You spend all that time and money on the latest demand generation campaign for your sales team, but if falls flat. Or at least, it appears to have fallen flat.
You can’t believe it. The offer was solid, the message was right on target, the open rates and response rates were amazing. But conversions into sales opportunities, where it really counts? Flat. Disappointing.
Marketing blames sales for lack of follow-up. Sales blames marketing for crappy leads.
Despite often well-executed lead generation campaigns, smart strategies and the best of intentions, lead conversion (in this case defined as leads converting into Sales Accepted Leads (SALs) or new opportunities in the pipeline) still frequently suffers.
And when that happens, and we dig into the details, the following eight reasons pop up the most.
1. No follow up
Good leads, without proper follow-up, aren’t going to convert themselves. And follow-up doesn’t mean a phone call, voicemail and done. Sales & marketing need to agree on a process and disposition strategy for new leads. This includes a timeframe for first contact, as well as how many touches (email, phone, etc.) sales will make before giving up, and putting the lead on a nurture track.

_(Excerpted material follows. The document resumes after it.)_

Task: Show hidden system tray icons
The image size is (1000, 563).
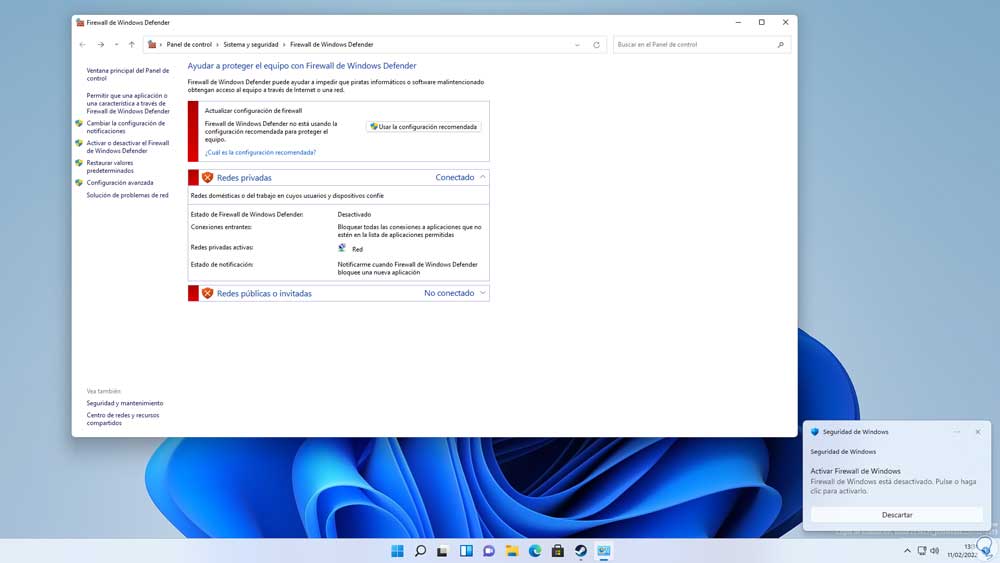Action: [907, 551]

2. Product is pitched too fast, too early
Most lead campaigns aren’t pitching the product directly (they might include white papers, best practice guides, etc.), yet in an effort to have a more “efficient” conversation sales might steer the discussion quickly to the product and a demo, without any pretense or table-setting relative to the prospect’s needs and objectives. Pitch product too fast and too early, and a qualified prospect might still slip through your fingers.
3. Too many leads go to sales too quickly (no qualification)
If you’re sending every lead generated straight through to sales, without first scoring or qualifying that the lead is indeed sales ready, you’re putting your conversion rates at risk. Better to focus your sales team on leads that are ready (based on a variety of definitions you need to determine between sales & marketing) and have a higher initial conversion rate on those leads, then score and nurture additional leads until they too are ready.
4. Sales gets too many leads at once (can’t keep up & follow up)
One of the biggest problems with event-based campaigns is the volume of leads they can generate. Marketing, of course, may think that’s great. But send too many leads to sales at once, and there’s no way they can adequately respond, complete follow-up and adequately disposition everything. Better to spread the leads out over time, turn one big webinar into 2-3 smaller ones, to help your sales team absorb and increase conversion potential from the lot.
5. The offer or target audience is completely irrelevant
Lead volume and high response rates are great…as long as they’re targeting the right buyer. Generate a ton of interest in a campaign focused on someone who can’t help you get a deal done, and you might just be wasting everyone’s time. It might make your lead volume reports look good, but that’s about it.
6. Your CRM and/or processes suck or are non-existent
Does the sales team have tools to manage lead follow-up and conversion to begin with? Have you defined a set of lead stages within your CRM to help your team work through leads efficiently? If not, and you’re both leaving follow-up to change and keeping your managers blind to where they can focus energy on coaching, rep follow-up and more to increase full lead dispositions and conversions.
7. Reps are left to their own on follow-up tools
Before any campaign is deployed, sales should create or be given a set of specific follow-up tools for the campaign. This includes email templates and voicemail scripts, written specifically to tie into the campaign and the lead asset offered. Left to their own devices, well-meaning reps may not match the intent or the thought patterns of the prospect, thereby decreasing chances of value proposition resonance and conversion.
8. No pre-campaign briefing for the sales team by marketing
This may be one of the most important and most over-looked factors that impacts lead conversion. Sales teams get a flood of new leads, then after the fact get a quick five-minute email from marketing explaining what they are and what to do with them. This, obviously, is quite inefficient and ineffective. A better strategy is to plan regular, pre-campaign briefings with the sales team so they understand the campaign, the target audience, the nature of the offer and why it’s relevant, plus an overview of the lead follow-up messaging and response tools.
These are no guarantee of success, of course, but I bet they can go a long ways towards increasing positive ROI from your future marketing campaigns.